How do you split a dataset into train and test in Python?

In this tutorial, we discuss the idea of a train, test, and dev split of machine learning datasets. This is a common thing to see in large publicly available data sets. The common assumption is that you will develop a system using the train and dev data and then evaluate it on test data.

Many data sets that you study will have this kind of split. You work on the train and dev sets, never looking at a test even if you possess it. Just before publication with all the systems done you run a single test evaluation. When you do error analysis you do it on a test set because of this last point here.

No Fixed Rules for Split

If you work in health care or something where every example is kind of hard-won, you might be reluctant to hold out a test set because it really means that you’re giving up on a whole bunch of data that could be used and studied in an interesting way.

Random splits

In this case, shuffle your data, hold out 10% of the data for training and the rest for testing, and run an experiment. Then make another split, randomly run an experiment, and so forth. You can do that as many times as you want, and you might want to do it a lot to get some insight into how much variance there is in your system’s performance.

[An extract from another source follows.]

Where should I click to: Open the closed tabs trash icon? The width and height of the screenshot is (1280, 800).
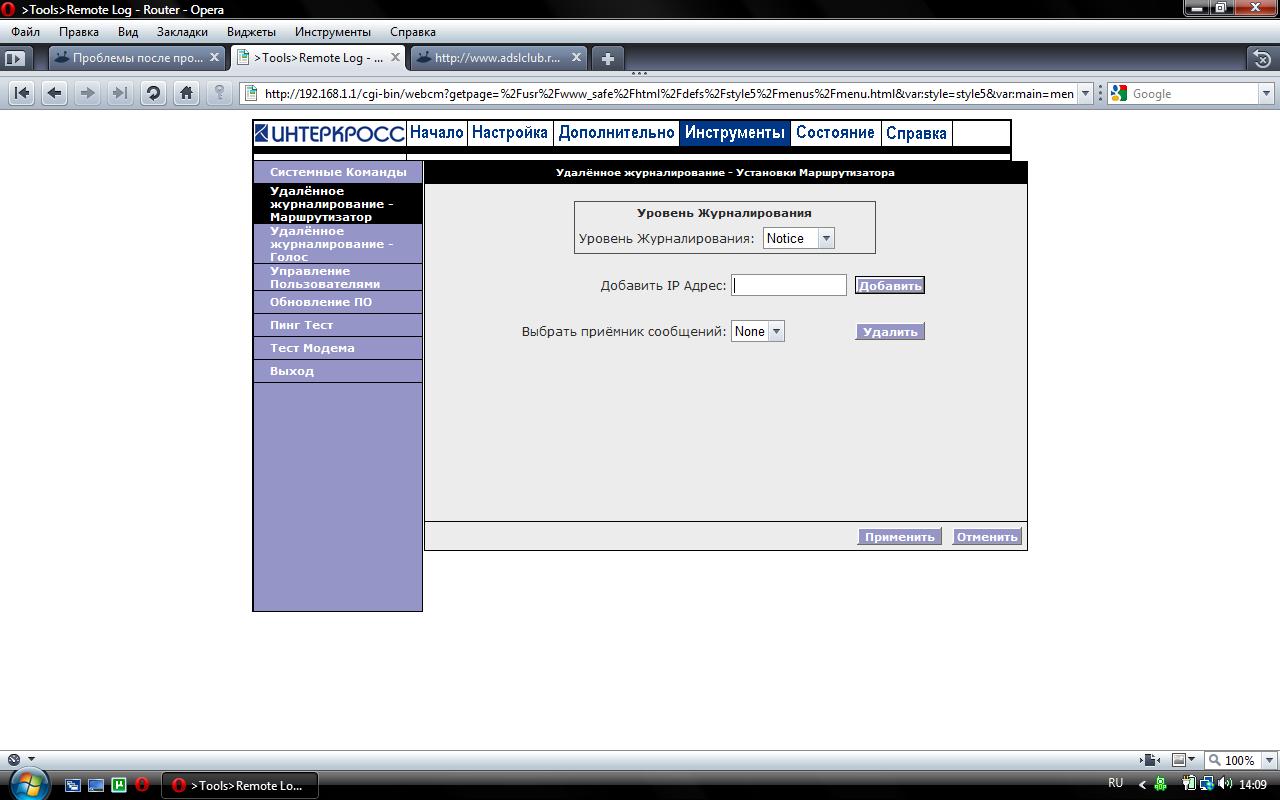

When you do this, you probably want to make sure that you have the same distribution of labels across the splits. sklearn makes this very easy.

from sklearn.model_selection import train_test_split
train_test_split(X, Y, test_size=0.2, random_state=42)

Advantages of Random Splits

The advantage is that you can create as many as you want without having to impact the ratio of the train to test examples. The idea is that you can just run as many of these experiments as you want. With a large dataset, there might be an infinite number of ways that you could do these divisions.

The Disadvantage of Random Splits

There’s actually no guarantee that every example will be the same number of times for training and testing. So depending on the nature of the splits that you do, you might be looking at kind of distorted evaluations as you combine them and average them. But this has really nice flexibility to it. In situations where your model is pretty fast to train and test, the fact that you can do lots of splits this way without impacting the ratio of the train-to-test examples is very powerful.

Train-Test split for TensorFlow Keras

Scikit is, as usual, wonderful for helping you do this kind of thing.

x_train, x_test, y_train, y_test = train_test_split(X,Y,test_size=0.4)

There is also a boolean parameter called “shuffle” which is set true as default, so if you don’t want your data to be shuffled you could just set it to false.